Tigre le gano en el último suspiro a Vélez en Victoria.
Tigre logró un triunfo agónico ante Argentinos y sumó sus primeros tres puntos en el Torneo Clausura, mientras que el equipo de Nicolás Diez, que llevaba 11 encuentros sin derrotas, apenas sumó uno de seis en el campeonato. El Matador fue presión y garra y cuando el Bicho buscaba el triunfo, lo liquidó con un gran contragolpe.

Los 20 minutos iniciales fueron una muestra de la identidad que busca Nicolás Diez para Argentinos. Diferente a la que le había impreso Gabriel Milito pero similar en la vocación ofensiva, en el juego asociado y la cancha amplia. Tuvo en ese arranque tres chances claras de gol, dos las evitó el arquero Felipe Zenobio y un remate de Viveros pegó en el travesaño. No pudo imponer en la red esa superioridad y de a poco Tigre lo emparejó.
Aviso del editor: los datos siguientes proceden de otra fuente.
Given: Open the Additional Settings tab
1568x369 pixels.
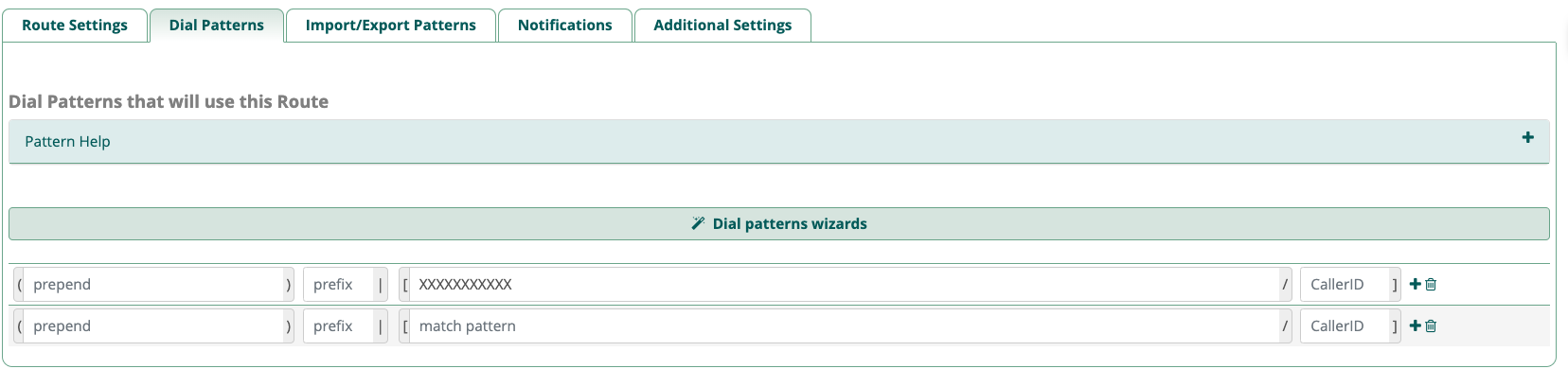Looking at the screenshot, I should tap(722, 26).
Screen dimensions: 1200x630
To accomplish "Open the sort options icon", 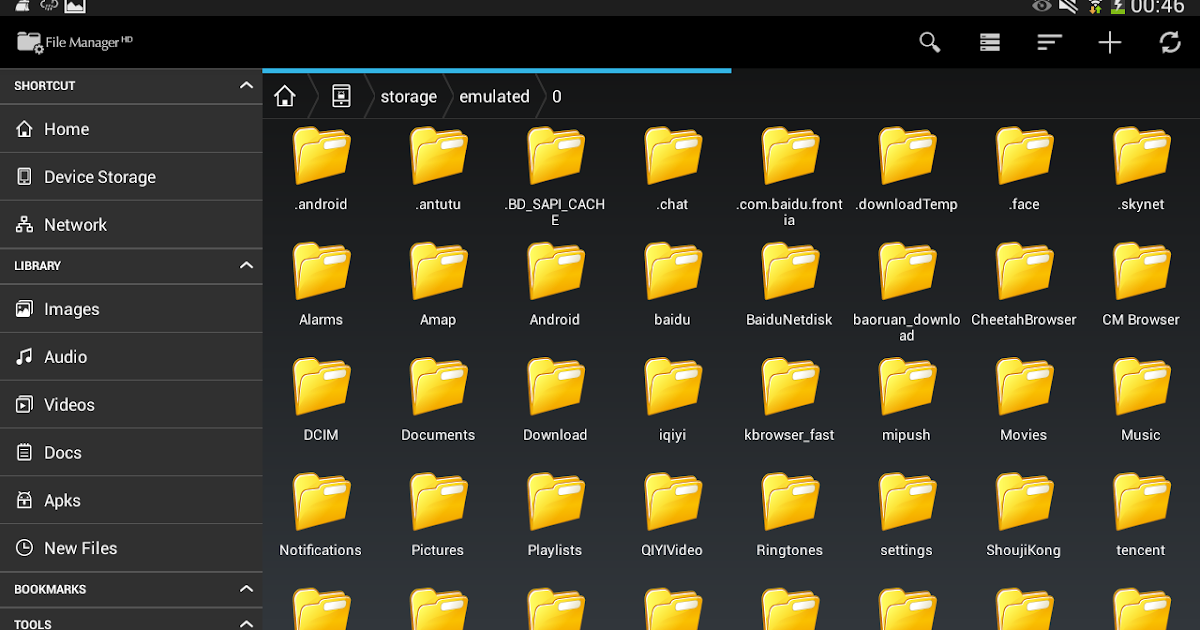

El Matador aún no tiene un juego aceitado, pero lucha, presiona, exige y apuesta a la pelota parada. Todavía no había hecho demasiado y tuvo un penal a favor por una mano de Erik Godoy. Pero Diego Sosa no fue tan eficaz como en la primera fecha ante Vélez, primero se lo rechazó el Ruso Rodríguez y luego desvió el remate con gran parte del arco desprotegido. Tuvo una chance y la desperdició.
La parte final tuvo un primer cuarto de hora con ritmo y goles. Esa presión que siempre ejerció Tigre tuvo su premio cuando a Jabes Saralegui le quedó un rebote, se metió en el área y definió con calidad ante la salida del Ruso Rodríguez. De la misma manera, el Bicho llegó enseguida al empate con un poco de suerte y calidad, porque primero hubo un par de pifias de la defensa local pero luego Ismael Sosa asistió con un taco Prieto y el lateral sacó un potente remate que sacudió la red.
Tras el 1-1, el juego se ensució, hubo algunas jugadas polémicas, la gente de Tigre pidió un penal que el árbitro Zunino y el VAR no consideraron, y el clima se calentó un poco. Recién en el final, más allá del cansancio, otra vez cada uno se acomodó de nuevo a su juego. Recién ahí pudo aportar algo de manejo Hernán López Muñoz, quien reemplazó a Ismael Sosa.
La jugada del gol del triunfo fue una instantánea del partido. Argentinos estaba decidido a llevarse la victoria (Zenobio ya había tenía una buena intervención unos minutos antes), pero perdió una pelota cerca del área local y Tigre armó una contra perfecta: Saralegui limpió para Medina, quien envió un pase milimétrico para Ignacio Russo, el hijo del entrenador de Boca la paró de pecho, se acomodó, cruzó el remate y selló la victoria del Matador.